RGCN and shared weights

YohanObadia · August 15, 2019, 4:41pm

Hi,

I am new to this library and am trying to understand the implementation of the RGCN model.
The formula for an RGCN layer is:

h_i^{l+1} = \sigma\left(W_0^{(l)}h_i^{(l)}+\sum_{r\in R}\sum_{j\in N_i^r}\frac{1}{c_{i,r}}W_r^{(l)}h_j^{(l)}\right)

Hence, W_r for a given layer should have the same value for all nodes for a given rel_type r. However, from what I understand of the implementation in the tutorial, weight for the first layer is of the shape (num_rels, num_nodes, out) which means that each node i gets its own value W_{r_i}. Why was it implemented this way ?

Thanks in advance for any clarification

lingfan · August 15, 2019, 6:44pm

The weight for each layer always has shape: (num_rels, in_feats, out_feats). However, for the first layer, because it’s using node id as input feature and the node id here is using one-hot encoding, the input feature equals num_node.

So actually, the linear transformation using weight happens on edges (not nodes), and edges of the same type share the same weight W.

YohanObadia · August 16, 2019, 10:31pm

Thanks you!

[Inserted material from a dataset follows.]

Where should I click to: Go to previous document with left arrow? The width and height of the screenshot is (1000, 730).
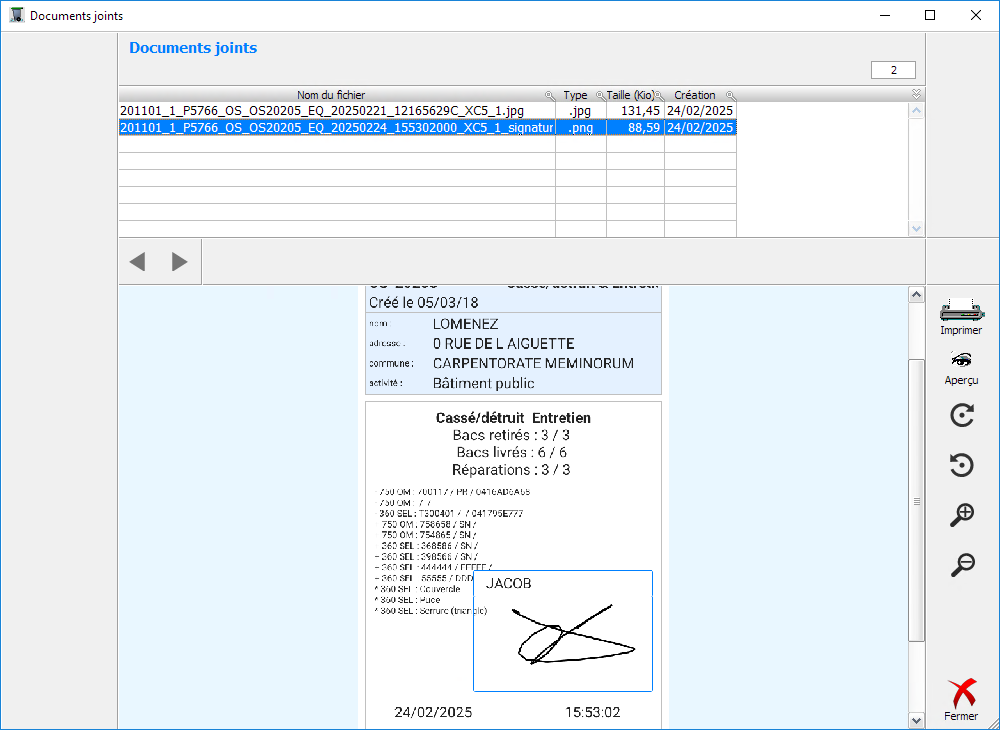(x=138, y=262)
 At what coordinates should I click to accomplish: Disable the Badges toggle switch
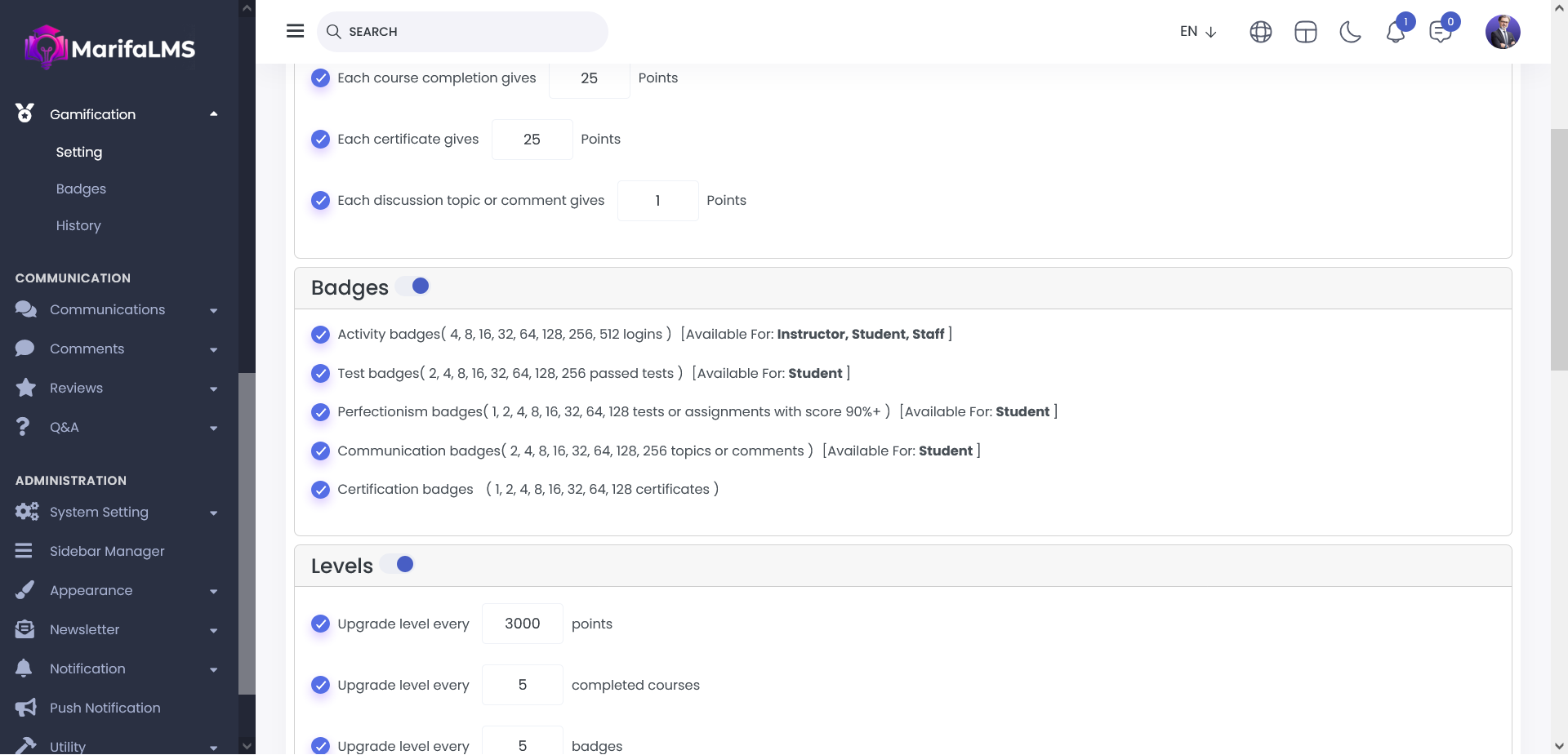click(x=413, y=286)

I got a way better understanding of the GCN and R-GCN papers thanks to your feedbacks and more digging!

What would happen if you have a different number of features for different types of relations ? Would you define separate RGCN layers and at some point a pooling between them ?

I am trying to implement an RGCN on molecular data for the Kaggle competition Predicting Molecular Properties as a way to learn more about Pytorch and GCNs at the same time and there might clearly be different number of feature for different type of relations.

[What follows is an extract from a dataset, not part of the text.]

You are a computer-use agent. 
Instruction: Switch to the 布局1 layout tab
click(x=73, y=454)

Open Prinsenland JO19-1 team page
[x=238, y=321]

lingfan · August 24, 2019, 7:11am

Hi @YohanObadia,

I think the feature you want is actually related to heterogeneous graph. Please check out our v0.4 road map on GitHub. Basically, nodes and edges can have different types, and each type can have different features. This is actually not trivial to implement in v0.3 DGL API. A common workaround we use for now is actually pretending all the nodes / edges have the same types, and then doing some padding on features if the node/edge does not have this feature. This is not computationally efficient, and will be improved in next DGL release.